◆ **Record excerpts**:
=== Section Start ===

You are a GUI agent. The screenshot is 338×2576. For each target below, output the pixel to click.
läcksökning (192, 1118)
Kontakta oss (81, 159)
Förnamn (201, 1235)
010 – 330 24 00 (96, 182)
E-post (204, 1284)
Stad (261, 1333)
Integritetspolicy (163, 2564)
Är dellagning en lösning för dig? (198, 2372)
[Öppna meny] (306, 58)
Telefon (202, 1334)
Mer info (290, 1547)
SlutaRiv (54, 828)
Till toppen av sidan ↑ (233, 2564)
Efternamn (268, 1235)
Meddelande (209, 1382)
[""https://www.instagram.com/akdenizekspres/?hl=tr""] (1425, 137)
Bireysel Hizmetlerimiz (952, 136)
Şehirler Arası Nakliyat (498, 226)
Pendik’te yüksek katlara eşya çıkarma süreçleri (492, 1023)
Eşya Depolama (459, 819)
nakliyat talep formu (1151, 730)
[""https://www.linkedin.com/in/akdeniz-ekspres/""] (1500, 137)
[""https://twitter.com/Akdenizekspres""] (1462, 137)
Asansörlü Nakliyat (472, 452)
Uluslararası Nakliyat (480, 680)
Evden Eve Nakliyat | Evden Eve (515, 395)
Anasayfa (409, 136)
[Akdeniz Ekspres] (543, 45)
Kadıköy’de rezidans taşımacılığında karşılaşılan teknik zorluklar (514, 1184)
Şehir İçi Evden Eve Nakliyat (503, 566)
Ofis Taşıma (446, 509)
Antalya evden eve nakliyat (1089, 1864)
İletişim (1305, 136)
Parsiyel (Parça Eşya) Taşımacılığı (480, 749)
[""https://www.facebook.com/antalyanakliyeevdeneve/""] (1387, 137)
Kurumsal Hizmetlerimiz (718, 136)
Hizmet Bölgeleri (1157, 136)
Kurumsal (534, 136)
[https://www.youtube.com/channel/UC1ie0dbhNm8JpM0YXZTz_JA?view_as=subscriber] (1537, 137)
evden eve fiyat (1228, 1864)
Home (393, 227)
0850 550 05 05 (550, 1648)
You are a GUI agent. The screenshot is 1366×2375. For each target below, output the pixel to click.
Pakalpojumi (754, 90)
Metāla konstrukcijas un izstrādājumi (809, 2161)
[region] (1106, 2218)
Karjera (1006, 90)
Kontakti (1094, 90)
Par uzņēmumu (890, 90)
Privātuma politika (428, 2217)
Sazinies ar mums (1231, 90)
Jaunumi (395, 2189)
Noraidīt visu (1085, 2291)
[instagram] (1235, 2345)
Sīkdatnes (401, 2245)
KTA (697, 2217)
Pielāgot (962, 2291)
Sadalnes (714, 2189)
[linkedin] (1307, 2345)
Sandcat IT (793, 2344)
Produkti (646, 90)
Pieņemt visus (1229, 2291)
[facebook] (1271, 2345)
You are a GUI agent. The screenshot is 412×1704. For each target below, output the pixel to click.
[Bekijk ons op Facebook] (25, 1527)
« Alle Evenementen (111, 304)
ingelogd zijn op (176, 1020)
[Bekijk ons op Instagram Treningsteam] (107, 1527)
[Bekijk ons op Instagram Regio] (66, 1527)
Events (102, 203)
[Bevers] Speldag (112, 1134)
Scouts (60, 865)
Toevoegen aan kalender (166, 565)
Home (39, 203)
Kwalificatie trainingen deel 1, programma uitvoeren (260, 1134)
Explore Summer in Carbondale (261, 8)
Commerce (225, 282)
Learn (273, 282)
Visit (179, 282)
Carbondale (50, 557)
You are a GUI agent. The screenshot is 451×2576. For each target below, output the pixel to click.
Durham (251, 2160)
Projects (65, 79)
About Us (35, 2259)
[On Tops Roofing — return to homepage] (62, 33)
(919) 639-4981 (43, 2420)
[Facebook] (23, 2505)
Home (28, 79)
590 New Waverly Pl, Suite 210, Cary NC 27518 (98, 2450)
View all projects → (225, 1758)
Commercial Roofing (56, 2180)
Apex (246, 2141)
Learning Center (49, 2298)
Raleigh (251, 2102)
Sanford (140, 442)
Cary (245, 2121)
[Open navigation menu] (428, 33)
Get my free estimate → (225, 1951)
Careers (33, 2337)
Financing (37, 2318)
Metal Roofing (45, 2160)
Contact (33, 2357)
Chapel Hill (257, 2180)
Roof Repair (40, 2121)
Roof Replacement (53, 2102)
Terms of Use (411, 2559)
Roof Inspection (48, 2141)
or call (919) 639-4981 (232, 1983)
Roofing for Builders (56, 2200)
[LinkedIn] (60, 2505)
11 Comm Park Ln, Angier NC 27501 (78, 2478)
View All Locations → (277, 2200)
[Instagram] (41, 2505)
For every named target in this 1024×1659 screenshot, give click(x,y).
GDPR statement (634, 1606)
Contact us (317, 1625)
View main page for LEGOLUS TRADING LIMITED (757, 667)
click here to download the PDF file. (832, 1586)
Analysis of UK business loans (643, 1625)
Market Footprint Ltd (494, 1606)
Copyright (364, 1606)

=== Section End ===

◆ **To do**: Write out the records once more, precisely as they stand.

◆ **Output for this exercise**:
You are a GUI agent. The screenshot is 338×2576. For each target below, output the pixel to click.
läcksökning (192, 1118)
Kontakta oss (81, 159)
Förnamn (201, 1235)
010 – 330 24 00 (96, 182)
E-post (204, 1284)
Stad (261, 1333)
Integritetspolicy (163, 2564)
Är dellagning en lösning för dig? (198, 2372)
[Öppna meny] (306, 58)
Telefon (202, 1334)
Mer info (290, 1547)
SlutaRiv (54, 828)
Till toppen av sidan ↑ (233, 2564)
Efternamn (268, 1235)
Meddelande (209, 1382)
[""https://www.instagram.com/akdenizekspres/?hl=tr""] (1425, 137)
Bireysel Hizmetlerimiz (952, 136)
Şehirler Arası Nakliyat (498, 226)
Pendik’te yüksek katlara eşya çıkarma süreçleri (492, 1023)
Eşya Depolama (459, 819)
nakliyat talep formu (1151, 730)
[""https://www.linkedin.com/in/akdeniz-ekspres/""] (1500, 137)
[""https://twitter.com/Akdenizekspres""] (1462, 137)
Asansörlü Nakliyat (472, 452)
Uluslararası Nakliyat (480, 680)
Evden Eve Nakliyat | Evden Eve (515, 395)
Anasayfa (409, 136)
[Akdeniz Ekspres] (543, 45)
Kadıköy’de rezidans taşımacılığında karşılaşılan teknik zorluklar (514, 1184)
Şehir İçi Evden Eve Nakliyat (503, 566)
Ofis Taşıma (446, 509)
Antalya evden eve nakliyat (1089, 1864)
İletişim (1305, 136)
Parsiyel (Parça Eşya) Taşımacılığı (480, 749)
[""https://www.facebook.com/antalyanakliyeevdeneve/""] (1387, 137)
Kurumsal Hizmetlerimiz (718, 136)
Hizmet Bölgeleri (1157, 136)
Kurumsal (534, 136)
[https://www.youtube.com/channel/UC1ie0dbhNm8JpM0YXZTz_JA?view_as=subscriber] (1537, 137)
evden eve fiyat (1228, 1864)
Home (393, 227)
0850 550 05 05 (550, 1648)
You are a GUI agent. The screenshot is 1366×2375. For each target below, output the pixel to click.
Pakalpojumi (754, 90)
Metāla konstrukcijas un izstrādājumi (809, 2161)
[region] (1106, 2218)
Karjera (1006, 90)
Kontakti (1094, 90)
Par uzņēmumu (890, 90)
Privātuma politika (428, 2217)
Sazinies ar mums (1231, 90)
Jaunumi (395, 2189)
Noraidīt visu (1085, 2291)
[instagram] (1235, 2345)
Sīkdatnes (401, 2245)
KTA (697, 2217)
Pielāgot (962, 2291)
Sadalnes (714, 2189)
[linkedin] (1307, 2345)
Sandcat IT (793, 2344)
Produkti (646, 90)
Pieņemt visus (1229, 2291)
[facebook] (1271, 2345)
You are a GUI agent. The screenshot is 412×1704. For each target below, output the pixel to click.
[Bekijk ons op Facebook] (25, 1527)
« Alle Evenementen (111, 304)
ingelogd zijn op (176, 1020)
[Bekijk ons op Instagram Treningsteam] (107, 1527)
[Bekijk ons op Instagram Regio] (66, 1527)
Events (102, 203)
[Bevers] Speldag (112, 1134)
Scouts (60, 865)
Toevoegen aan kalender (166, 565)
Home (39, 203)
Kwalificatie trainingen deel 1, programma uitvoeren (260, 1134)
Explore Summer in Carbondale (261, 8)
Commerce (225, 282)
Learn (273, 282)
Visit (179, 282)
Carbondale (50, 557)
You are a GUI agent. The screenshot is 451×2576. For each target below, output the pixel to click.
Durham (251, 2160)
Projects (65, 79)
About Us (35, 2259)
[On Tops Roofing — return to homepage] (62, 33)
(919) 639-4981 (43, 2420)
[Facebook] (23, 2505)
Home (28, 79)
590 New Waverly Pl, Suite 210, Cary NC 27518 (98, 2450)
View all projects → (225, 1758)
Commercial Roofing (56, 2180)
Apex (246, 2141)
Learning Center (49, 2298)
Raleigh (251, 2102)
Sanford (140, 442)
Cary (245, 2121)
[Open navigation menu] (428, 33)
Get my free estimate → (225, 1951)
Careers (33, 2337)
Financing (37, 2318)
Metal Roofing (45, 2160)
Contact (33, 2357)
Chapel Hill (257, 2180)
Roof Repair (40, 2121)
Roof Replacement (53, 2102)
Terms of Use (411, 2559)
Roof Inspection (48, 2141)
or call (919) 639-4981 (232, 1983)
Roofing for Builders (56, 2200)
[LinkedIn] (60, 2505)
11 Comm Park Ln, Angier NC 27501 (78, 2478)
View All Locations → (277, 2200)
[Instagram] (41, 2505)
For every named target in this 1024×1659 screenshot, give click(x,y).
GDPR statement (634, 1606)
Contact us (317, 1625)
View main page for LEGOLUS TRADING LIMITED (757, 667)
click here to download the PDF file. (832, 1586)
Analysis of UK business loans (643, 1625)
Market Footprint Ltd (494, 1606)
Copyright (364, 1606)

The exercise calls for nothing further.